The Metropolitan Police headquarters is located in a compound which once housed Scottish royalty. Hence, the name Scotland Yard.
The British wanted the London police to be the best. Before raising the force, they listed principles which would govern the police. They envisioned that the police must be stable, efficient and organized along military lines. It must be under the government control. No indicator can determine the efficiency of police except the absence of crime. Distribution of crime news among police force was made essential.
Control on one’s temper was declared to be an indispensible quality for the police officers. The lawmakers believed that a quiet determined manner had more effect than a violent action.

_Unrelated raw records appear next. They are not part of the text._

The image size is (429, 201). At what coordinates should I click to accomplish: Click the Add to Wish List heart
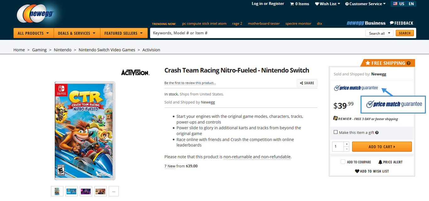(x=357, y=171)
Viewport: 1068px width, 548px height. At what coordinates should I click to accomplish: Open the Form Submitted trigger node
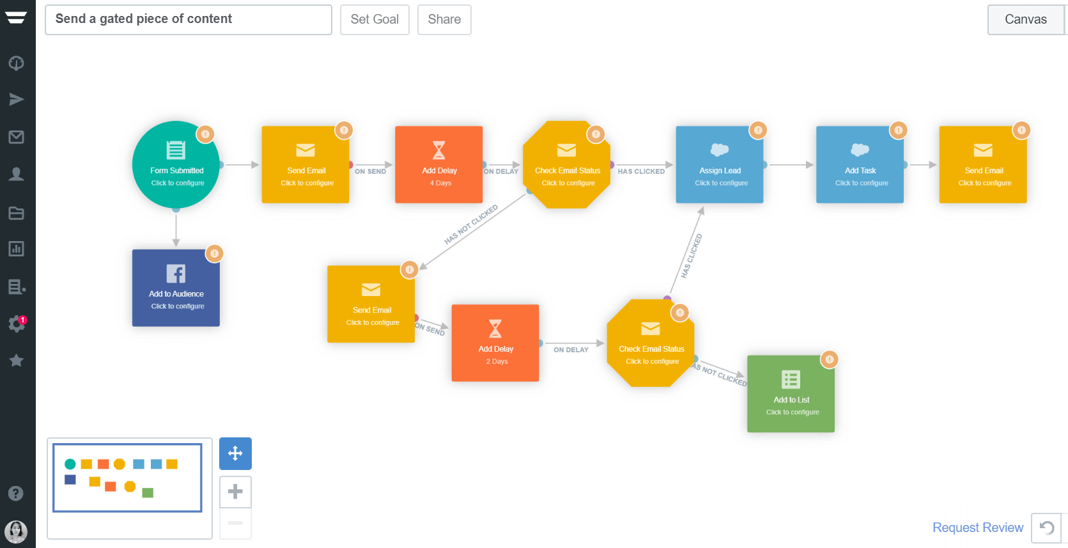point(176,165)

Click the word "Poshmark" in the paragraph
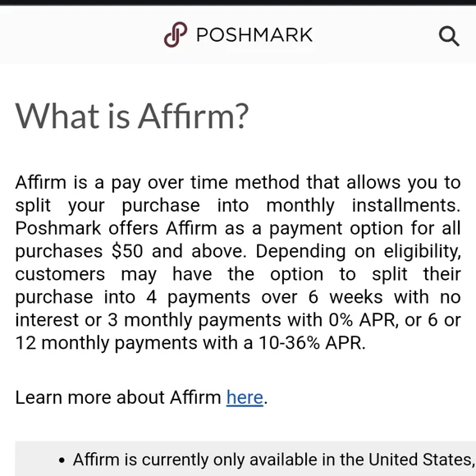pyautogui.click(x=58, y=228)
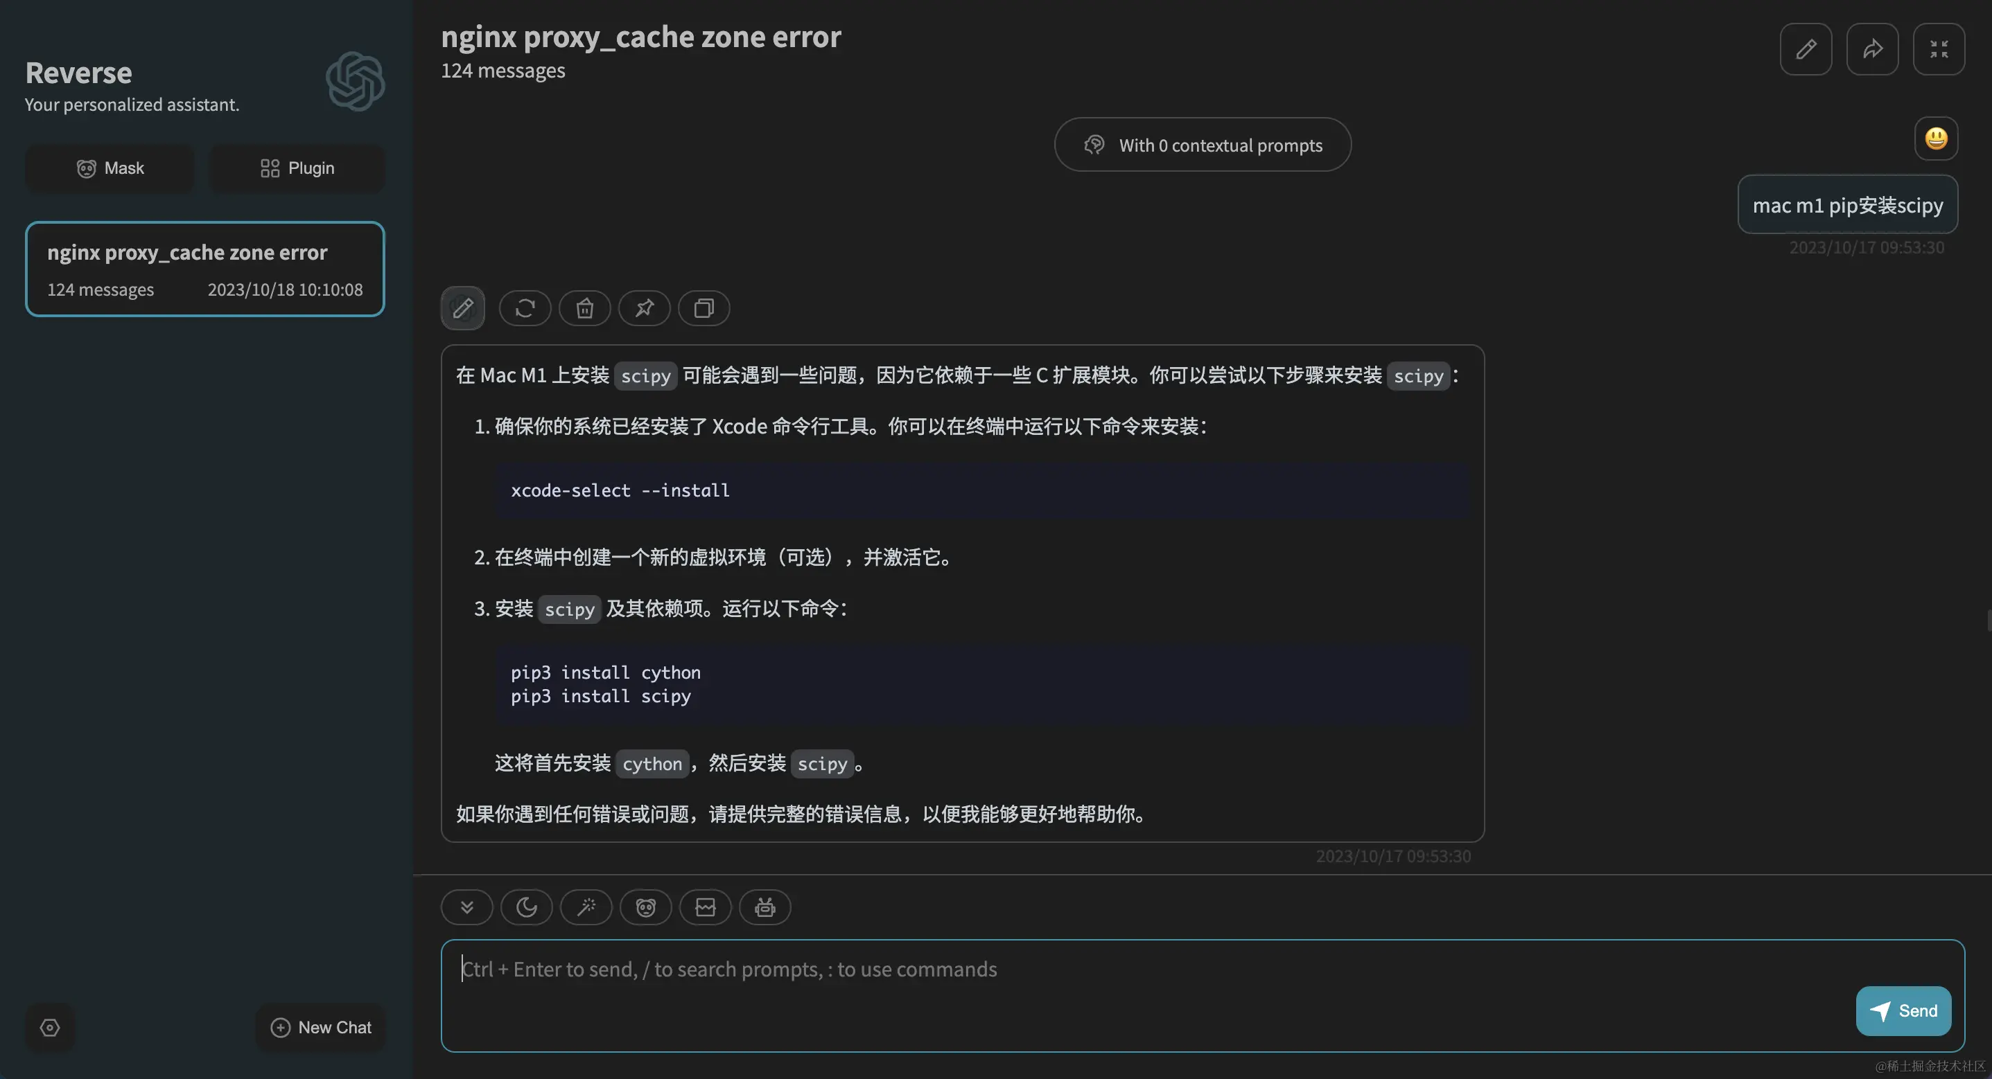Click the magic wand prompts icon

click(586, 907)

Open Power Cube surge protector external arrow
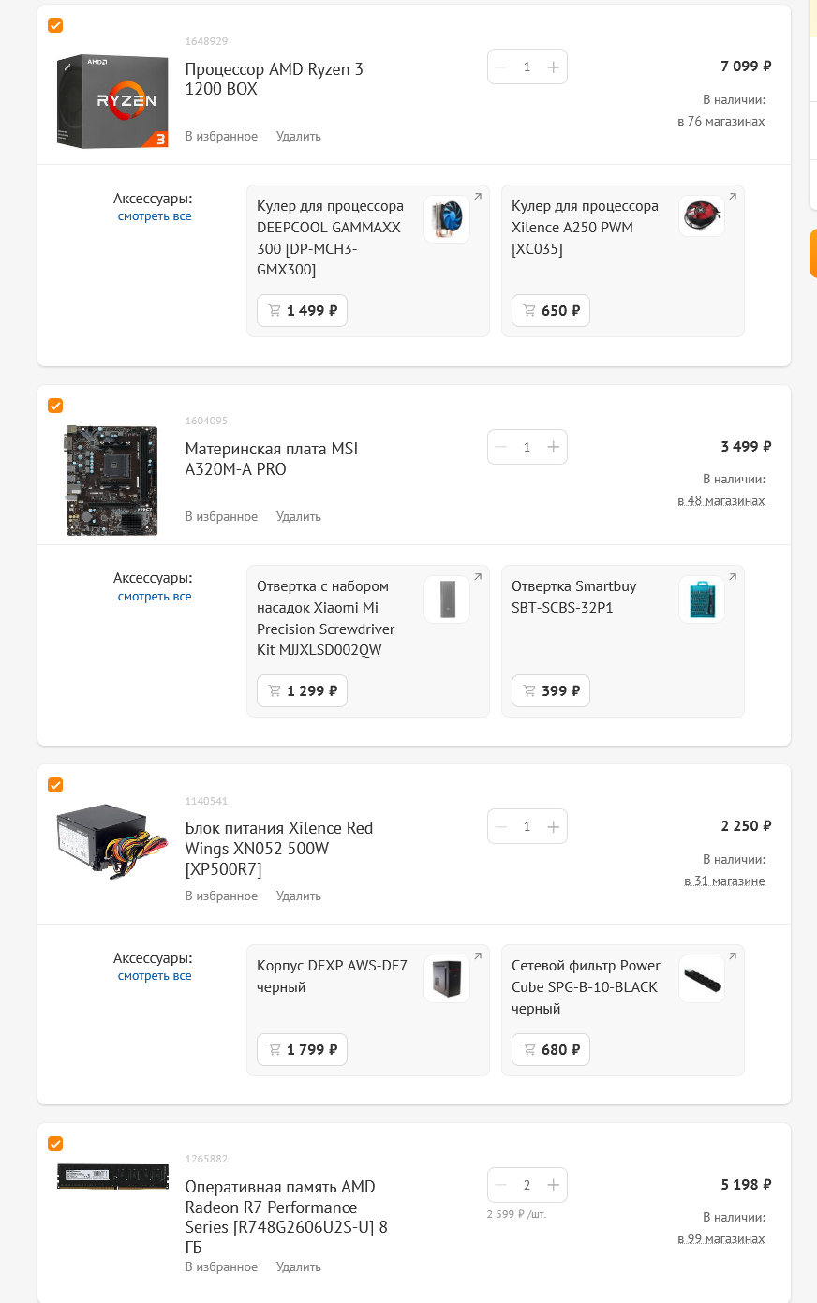tap(733, 956)
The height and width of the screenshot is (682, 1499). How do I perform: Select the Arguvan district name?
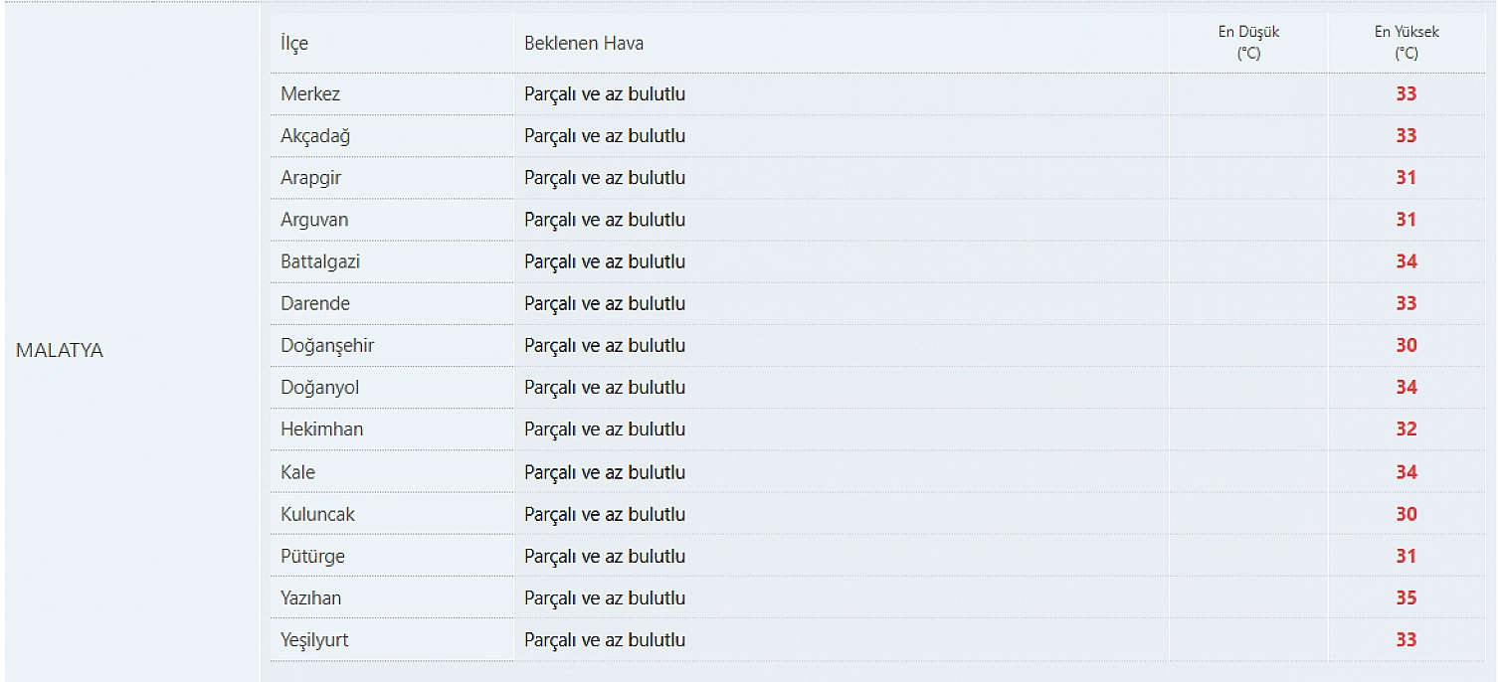[x=314, y=220]
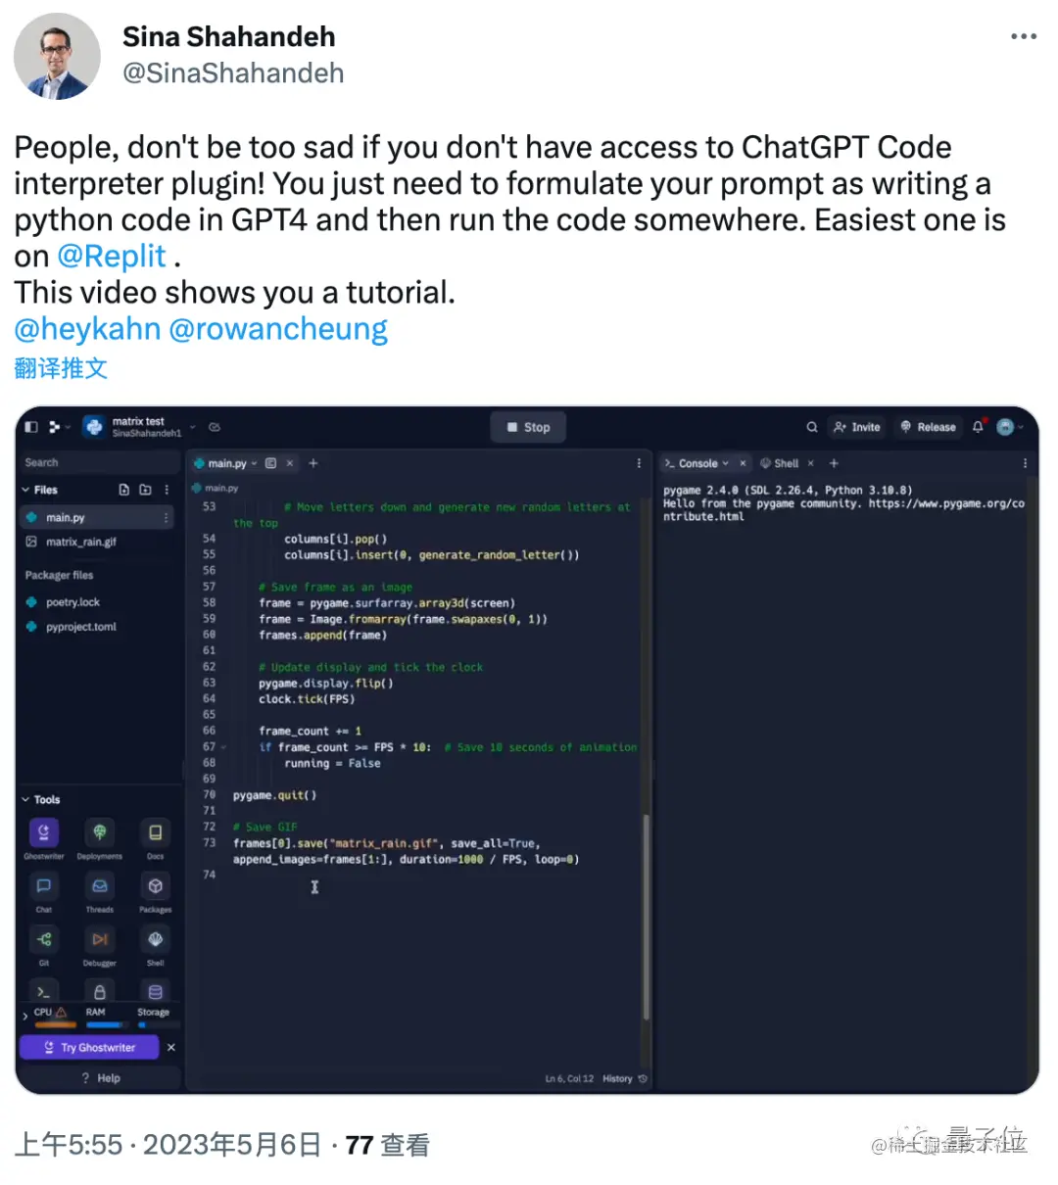Open the Git tool icon

pyautogui.click(x=44, y=939)
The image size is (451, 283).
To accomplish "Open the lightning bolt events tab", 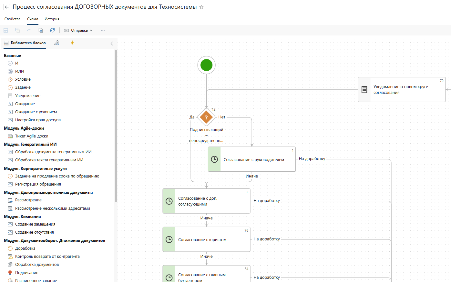I will pos(72,43).
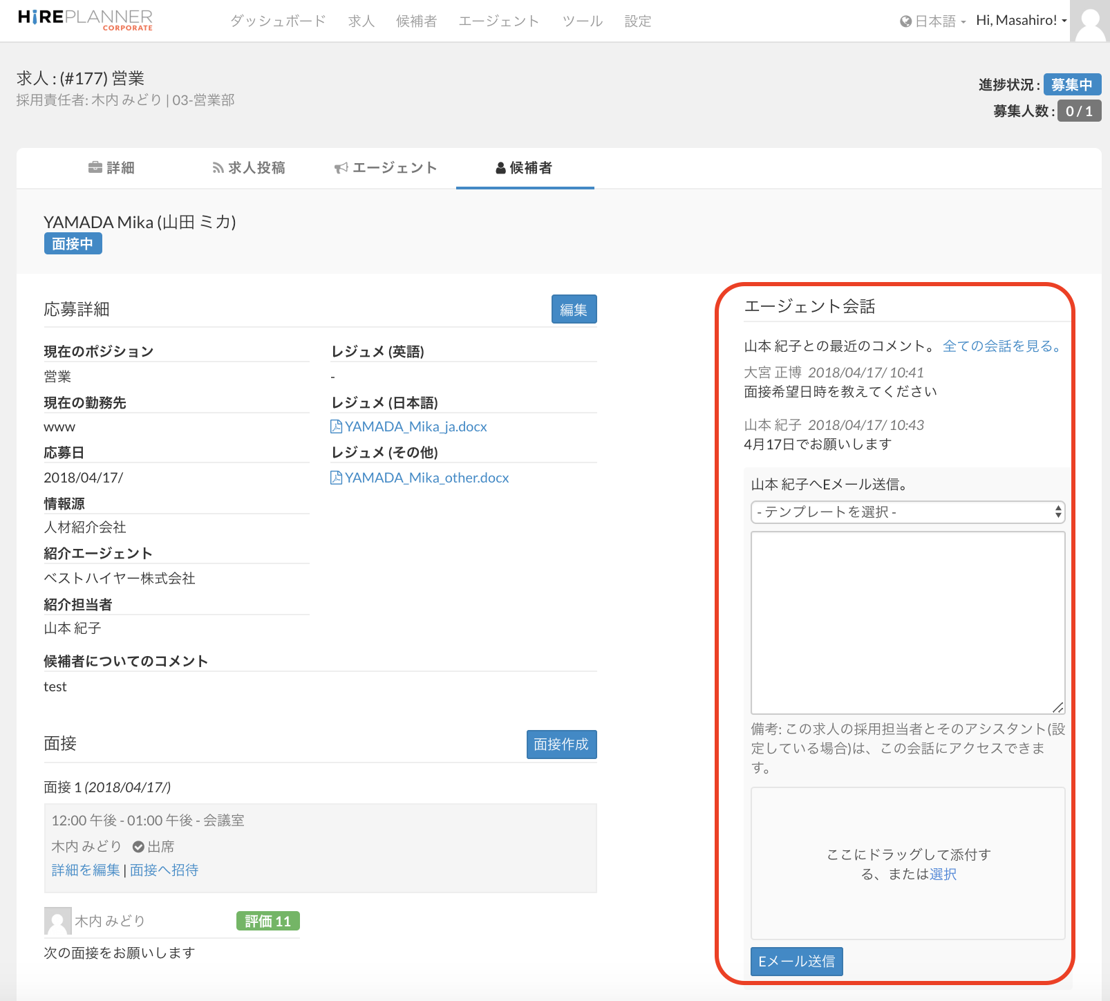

The uniform was designed keeping in mind that good appearance commands respect. For the safety and security of the public, every police officer must be given a number prominently displayed on his uniform. The police headquarters must be easily accessible to the people.
To ensure quality policing, it was decided to hire the staff on probation.
Checks on the police were so strict that there were 5,000 dismissals and 6,000 forced resignations from the force during the first three years of its operation.
The Punjab Police Rules 1934, govern the police in Punjab. These rules lack everything what the Metropolitan Police possesses. Since 1934, there were a handful of dismissals and a few forced resignation. The police is still used as a personal force. Hundreds of its staff still guard the houses of wives of Chief Minister Shahbaz Sharif. Half of the force is on VIP duty at any time.
The policing services are available for anyone with the money. You want the police to patrol your area, you have to pay them. You want the police not to patrol your area, you have to pay them.
There is no discipline in the force. Members are often found harbouring criminals and facilitating mafias. The investigation is corrupt to its core. Investigator demands bribe from the complainant of the case to strengthen his case; and obtains favours from the accused to leave loop holes in the case for him. Things are so organized that bribe is divided among various ranks with professional zeal. Police officers are posted to various police stations with an undertaking that they would provide a specific sum of money every month to higher authority.
KPK police is undergoing a change. Ever since the PTI came into being, there has been 5,000 dismissals from the police force. Nothing disciplines a force better than dismissals.